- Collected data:
************

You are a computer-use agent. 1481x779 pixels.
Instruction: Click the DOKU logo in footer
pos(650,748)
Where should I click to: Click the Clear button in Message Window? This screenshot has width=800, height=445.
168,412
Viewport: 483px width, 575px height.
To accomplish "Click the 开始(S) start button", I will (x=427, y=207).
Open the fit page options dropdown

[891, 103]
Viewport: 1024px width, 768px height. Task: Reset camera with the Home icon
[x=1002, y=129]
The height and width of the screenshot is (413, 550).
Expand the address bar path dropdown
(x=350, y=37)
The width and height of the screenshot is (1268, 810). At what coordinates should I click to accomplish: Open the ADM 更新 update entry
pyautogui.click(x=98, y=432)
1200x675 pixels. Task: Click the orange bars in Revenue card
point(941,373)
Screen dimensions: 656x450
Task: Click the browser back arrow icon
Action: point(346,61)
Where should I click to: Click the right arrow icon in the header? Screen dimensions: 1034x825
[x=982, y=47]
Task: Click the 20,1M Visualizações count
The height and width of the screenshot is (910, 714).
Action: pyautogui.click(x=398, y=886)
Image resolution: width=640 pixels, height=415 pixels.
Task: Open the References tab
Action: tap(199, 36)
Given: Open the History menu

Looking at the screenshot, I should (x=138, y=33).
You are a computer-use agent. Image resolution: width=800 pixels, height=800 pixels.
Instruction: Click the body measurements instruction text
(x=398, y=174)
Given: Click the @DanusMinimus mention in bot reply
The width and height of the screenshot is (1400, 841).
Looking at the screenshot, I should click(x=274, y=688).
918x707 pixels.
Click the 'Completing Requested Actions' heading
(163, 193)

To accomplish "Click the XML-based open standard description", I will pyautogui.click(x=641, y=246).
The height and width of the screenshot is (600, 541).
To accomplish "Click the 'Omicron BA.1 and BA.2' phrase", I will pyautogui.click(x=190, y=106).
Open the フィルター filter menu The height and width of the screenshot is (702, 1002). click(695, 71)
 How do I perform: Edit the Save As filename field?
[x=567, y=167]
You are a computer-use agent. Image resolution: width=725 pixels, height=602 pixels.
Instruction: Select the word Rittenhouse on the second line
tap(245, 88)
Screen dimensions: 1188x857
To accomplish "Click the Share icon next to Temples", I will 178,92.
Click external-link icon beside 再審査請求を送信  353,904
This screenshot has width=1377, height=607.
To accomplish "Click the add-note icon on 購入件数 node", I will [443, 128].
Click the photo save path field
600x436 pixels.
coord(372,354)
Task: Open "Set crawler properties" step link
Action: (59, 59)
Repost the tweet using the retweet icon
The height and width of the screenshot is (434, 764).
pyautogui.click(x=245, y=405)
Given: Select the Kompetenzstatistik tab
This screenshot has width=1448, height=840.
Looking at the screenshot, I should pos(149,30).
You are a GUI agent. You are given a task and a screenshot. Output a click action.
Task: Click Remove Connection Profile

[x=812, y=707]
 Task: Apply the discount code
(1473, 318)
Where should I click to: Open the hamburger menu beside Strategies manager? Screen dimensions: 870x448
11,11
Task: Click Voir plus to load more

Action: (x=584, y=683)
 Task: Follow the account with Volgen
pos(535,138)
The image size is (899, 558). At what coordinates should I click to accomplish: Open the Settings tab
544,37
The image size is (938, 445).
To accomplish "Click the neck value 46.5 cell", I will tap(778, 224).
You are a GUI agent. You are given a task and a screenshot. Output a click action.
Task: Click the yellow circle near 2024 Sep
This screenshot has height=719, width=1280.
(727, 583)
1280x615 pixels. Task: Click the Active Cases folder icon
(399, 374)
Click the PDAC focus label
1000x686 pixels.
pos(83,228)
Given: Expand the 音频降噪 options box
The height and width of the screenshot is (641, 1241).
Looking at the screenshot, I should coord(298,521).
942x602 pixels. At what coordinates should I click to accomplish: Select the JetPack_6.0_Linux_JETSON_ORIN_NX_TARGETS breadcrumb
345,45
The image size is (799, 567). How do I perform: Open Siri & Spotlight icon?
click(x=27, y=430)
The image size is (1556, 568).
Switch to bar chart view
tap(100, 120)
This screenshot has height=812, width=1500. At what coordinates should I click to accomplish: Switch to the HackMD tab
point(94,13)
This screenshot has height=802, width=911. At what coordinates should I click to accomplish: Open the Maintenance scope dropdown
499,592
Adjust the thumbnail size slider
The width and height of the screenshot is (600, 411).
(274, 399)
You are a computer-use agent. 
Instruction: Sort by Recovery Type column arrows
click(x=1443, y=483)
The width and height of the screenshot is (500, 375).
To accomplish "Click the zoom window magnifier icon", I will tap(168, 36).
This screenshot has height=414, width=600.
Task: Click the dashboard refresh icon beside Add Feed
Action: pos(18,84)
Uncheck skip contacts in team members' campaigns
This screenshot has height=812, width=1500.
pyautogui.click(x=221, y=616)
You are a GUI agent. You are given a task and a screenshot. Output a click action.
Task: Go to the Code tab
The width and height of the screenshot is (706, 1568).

************

- Work to complete: Print the entries once more, character for character.

- Exercise solution:
You are a computer-use agent. 1481x779 pixels.
Instruction: Click the DOKU logo in footer
pos(650,748)
Where should I click to: Click the Clear button in Message Window? This screenshot has width=800, height=445.
168,412
Viewport: 483px width, 575px height.
To accomplish "Click the 开始(S) start button", I will (x=427, y=207).
Open the fit page options dropdown

[891, 103]
Viewport: 1024px width, 768px height. Task: Reset camera with the Home icon
[x=1002, y=129]
The height and width of the screenshot is (413, 550).
Expand the address bar path dropdown
(x=350, y=37)
The width and height of the screenshot is (1268, 810). At what coordinates should I click to accomplish: Open the ADM 更新 update entry
pyautogui.click(x=98, y=432)
1200x675 pixels. Task: Click the orange bars in Revenue card
point(941,373)
Screen dimensions: 656x450
Task: Click the browser back arrow icon
Action: point(346,61)
Where should I click to: Click the right arrow icon in the header? Screen dimensions: 1034x825
[x=982, y=47]
Task: Click the 20,1M Visualizações count
The height and width of the screenshot is (910, 714).
Action: pyautogui.click(x=398, y=886)
Image resolution: width=640 pixels, height=415 pixels.
Task: Open the References tab
Action: tap(199, 36)
Given: Open the History menu

Looking at the screenshot, I should (x=138, y=33).
You are a computer-use agent. Image resolution: width=800 pixels, height=800 pixels.
Instruction: Click the body measurements instruction text
(x=398, y=174)
Given: Click the @DanusMinimus mention in bot reply
The width and height of the screenshot is (1400, 841).
Looking at the screenshot, I should click(x=274, y=688).
918x707 pixels.
Click the 'Completing Requested Actions' heading
(163, 193)

To accomplish "Click the XML-based open standard description", I will pyautogui.click(x=641, y=246).
The height and width of the screenshot is (600, 541).
To accomplish "Click the 'Omicron BA.1 and BA.2' phrase", I will pyautogui.click(x=190, y=106).
Open the フィルター filter menu The height and width of the screenshot is (702, 1002). click(695, 71)
 How do I perform: Edit the Save As filename field?
[x=567, y=167]
You are a computer-use agent. Image resolution: width=725 pixels, height=602 pixels.
Instruction: Select the word Rittenhouse on the second line
tap(245, 88)
Screen dimensions: 1188x857
To accomplish "Click the Share icon next to Temples", I will 178,92.
Click external-link icon beside 再審査請求を送信  353,904
This screenshot has width=1377, height=607.
To accomplish "Click the add-note icon on 購入件数 node", I will [443, 128].
Click the photo save path field
600x436 pixels.
coord(372,354)
Task: Open "Set crawler properties" step link
Action: (59, 59)
Repost the tweet using the retweet icon
The height and width of the screenshot is (434, 764).
pyautogui.click(x=245, y=405)
Given: Select the Kompetenzstatistik tab
This screenshot has width=1448, height=840.
Looking at the screenshot, I should pos(149,30).
You are a GUI agent. You are given a task and a screenshot. Output a click action.
Task: Click Remove Connection Profile

[x=812, y=707]
 Task: Apply the discount code
(1473, 318)
Where should I click to: Open the hamburger menu beside Strategies manager? Screen dimensions: 870x448
11,11
Task: Click Voir plus to load more

Action: (x=584, y=683)
 Task: Follow the account with Volgen
pos(535,138)
The image size is (899, 558). At what coordinates should I click to accomplish: Open the Settings tab
544,37
The image size is (938, 445).
To accomplish "Click the neck value 46.5 cell", I will tap(778, 224).
You are a GUI agent. You are given a task and a screenshot. Output a click action.
Task: Click the yellow circle near 2024 Sep
This screenshot has height=719, width=1280.
(727, 583)
1280x615 pixels. Task: Click the Active Cases folder icon
(399, 374)
Click the PDAC focus label
1000x686 pixels.
pos(83,228)
Given: Expand the 音频降噪 options box
The height and width of the screenshot is (641, 1241).
Looking at the screenshot, I should coord(298,521).
942x602 pixels. At what coordinates should I click to accomplish: Select the JetPack_6.0_Linux_JETSON_ORIN_NX_TARGETS breadcrumb
345,45
The image size is (799, 567). How do I perform: Open Siri & Spotlight icon?
click(x=27, y=430)
The image size is (1556, 568).
Switch to bar chart view
tap(100, 120)
This screenshot has height=812, width=1500. At what coordinates should I click to accomplish: Switch to the HackMD tab
point(94,13)
This screenshot has height=802, width=911. At what coordinates should I click to accomplish: Open the Maintenance scope dropdown
499,592
Adjust the thumbnail size slider
The width and height of the screenshot is (600, 411).
(274, 399)
You are a computer-use agent. 
Instruction: Sort by Recovery Type column arrows
click(x=1443, y=483)
The width and height of the screenshot is (500, 375).
To accomplish "Click the zoom window magnifier icon", I will tap(168, 36).
This screenshot has height=414, width=600.
Task: Click the dashboard refresh icon beside Add Feed
Action: pos(18,84)
Uncheck skip contacts in team members' campaigns
This screenshot has height=812, width=1500.
pyautogui.click(x=221, y=616)
You are a GUI agent. You are given a task and a screenshot. Output a click action.
Task: Go to the Code tab
The width and height of the screenshot is (706, 1568).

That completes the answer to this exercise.